**WHAT YOU NEED TO DO**
Reproduce the data below in full. Nothing should differ from the original.

LISTED ENTRIES section start

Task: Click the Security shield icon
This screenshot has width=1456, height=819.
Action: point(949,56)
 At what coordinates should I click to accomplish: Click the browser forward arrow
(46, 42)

LISTED ENTRIES section end

**ANSWER SECTION**
Task: Click the Security shield icon
This screenshot has width=1456, height=819.
Action: point(949,56)
 At what coordinates should I click to accomplish: Click the browser forward arrow
(46, 42)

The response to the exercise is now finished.